Whenever I am at my ranch, there are always at least a few minutes when I find myself wondering: “Is this really my land?  Whose land is it?  If it’s mine, what made it possible for me to acquire it?  Something I did?  The property laws of the United States of America?  How did it occur that this land came under those laws?  Whose laws, if any, was it subject to before the current ones?  Under what conditions would it cease to be mine?”  The issue of immigration is inextricably intertwined with the issue of land, and all of the issues that are concomitant with it, including the issue of nation.  Those who oppose poor migrant workers fervently go all the way back to their beloved Founding Fathers, whether named Columbus, or Washington, or Houston, in expounding their patrimony and their stated right to enforce it.  The great irony is that if they were to go back just a bit further, in some cases back just a few more years, they would find in the historical record that that their founding fathers and mothers were immigrants who literally took this land, sometimes using force, cunning, and unequal strength of arms, from the descendants of that small band that crossed the Alaskan land bridge.

And if you look closely at the faces of those in our factories, construction sites, of those pressed into immigration jails, indeed of those working in our own kitchens, you too will see the descendants of the land bridge: Asiatic in color and appearance, they are the blood descendants of natives, and if you have any shame, you would acknowledge that they have as much right as anyone to be here.

A few weeks ago George Lakoff spoke here and was asked about the immigration issue.  He responded that most immigrants to this country live very stressed economic lives, and that the poorest 25% of our population enables the other 75% to live very well, with clean homes, child care, and other cheap services.  We should, in Lakoff’s view, express only gratitude to those who come to this country, legal or not, for the enhanced economy that their cheap wages allow.  Instead, many Americans loudly and shamelessly excoriate immigrants while at the same time accepting the economic benefits that they accord.

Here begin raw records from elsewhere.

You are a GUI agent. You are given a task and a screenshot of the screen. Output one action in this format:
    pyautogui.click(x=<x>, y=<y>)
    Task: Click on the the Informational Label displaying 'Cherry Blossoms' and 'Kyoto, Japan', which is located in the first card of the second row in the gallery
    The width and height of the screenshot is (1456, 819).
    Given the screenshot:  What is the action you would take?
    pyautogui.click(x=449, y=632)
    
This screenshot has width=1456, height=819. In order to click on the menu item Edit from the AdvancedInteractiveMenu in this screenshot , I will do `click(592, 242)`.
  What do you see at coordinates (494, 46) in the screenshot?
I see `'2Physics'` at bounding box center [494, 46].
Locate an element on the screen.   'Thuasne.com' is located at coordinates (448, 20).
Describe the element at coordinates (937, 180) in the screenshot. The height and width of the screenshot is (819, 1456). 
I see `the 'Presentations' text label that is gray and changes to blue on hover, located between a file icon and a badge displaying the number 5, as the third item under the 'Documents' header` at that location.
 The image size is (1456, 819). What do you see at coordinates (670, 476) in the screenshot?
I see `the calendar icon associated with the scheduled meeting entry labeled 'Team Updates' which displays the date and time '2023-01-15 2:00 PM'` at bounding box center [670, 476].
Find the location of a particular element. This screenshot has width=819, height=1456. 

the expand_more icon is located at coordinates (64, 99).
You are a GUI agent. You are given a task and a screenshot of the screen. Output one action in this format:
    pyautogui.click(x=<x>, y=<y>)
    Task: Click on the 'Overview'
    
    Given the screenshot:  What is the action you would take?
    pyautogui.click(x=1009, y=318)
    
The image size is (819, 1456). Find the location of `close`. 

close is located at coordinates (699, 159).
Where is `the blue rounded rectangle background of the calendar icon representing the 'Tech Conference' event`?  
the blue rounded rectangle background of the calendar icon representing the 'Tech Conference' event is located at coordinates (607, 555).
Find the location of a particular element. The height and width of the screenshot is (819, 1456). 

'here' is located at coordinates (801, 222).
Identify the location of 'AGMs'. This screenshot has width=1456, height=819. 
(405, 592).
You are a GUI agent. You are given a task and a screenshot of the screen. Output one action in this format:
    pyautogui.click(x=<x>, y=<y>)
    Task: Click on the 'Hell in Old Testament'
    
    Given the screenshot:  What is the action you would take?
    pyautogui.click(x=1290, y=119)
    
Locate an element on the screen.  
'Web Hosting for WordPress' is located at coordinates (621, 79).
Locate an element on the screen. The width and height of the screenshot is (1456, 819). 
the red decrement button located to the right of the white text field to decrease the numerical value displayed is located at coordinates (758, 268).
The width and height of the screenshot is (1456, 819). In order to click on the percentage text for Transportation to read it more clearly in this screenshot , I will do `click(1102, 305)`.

At dinner that night with my family, it dismayed me greatly to listen as one of my family members, someone only a few decades removed from immigrant status themselves, made statements against today’s immigrants.  My family members are in this country because 100 years ago my ancestors bravely boarded ships to escape economic and racial hardships, and availed themselves of liberal US government immigration policies designed to bring people from Europe to populate the growing cities and factories, and to settle the interior of the continent that had just been taken from natives by the US government, its Army, and its citizens.  During my own lifetime, the southwestern part of the United States, states like Texas, California, and Arizona, has experienced a period of similar rapid growth.  But in my lifetime, conservative US government policy has failed to make sufficient legal room for today’s brave, oppressed immigrants living not an ocean away, but just to the south of the national border.  And even though they seek to come, and have come, for the same economic benefits for which my own ancestors themselves came and automatically received citizenship, both the government and the citizenry treat them differently.  Where my own ancestors were allowed to enter a legal process that ultimately led to my own attendance at the nation’s finest schools, today’s immigrants are forced to arrive and work surreptitiously, in the shadows. 

It is time that those who heap vitriol on immigrants, get some back themselves.  That night at dinner, I made a start of it.  By the time dessert came, served of course by our longtime El Salvadoran housekeeper, I left no doubt in anyone’s mind that it was actually I who felt most strongly about the issue of immigration.  And though I doubt I changed any minds that night, I’m pretty sure I made clear that I would have no truck with the hypocrisy of modern American immigrant bashing.

I’m Leo Gold.  This is The New Capital Show.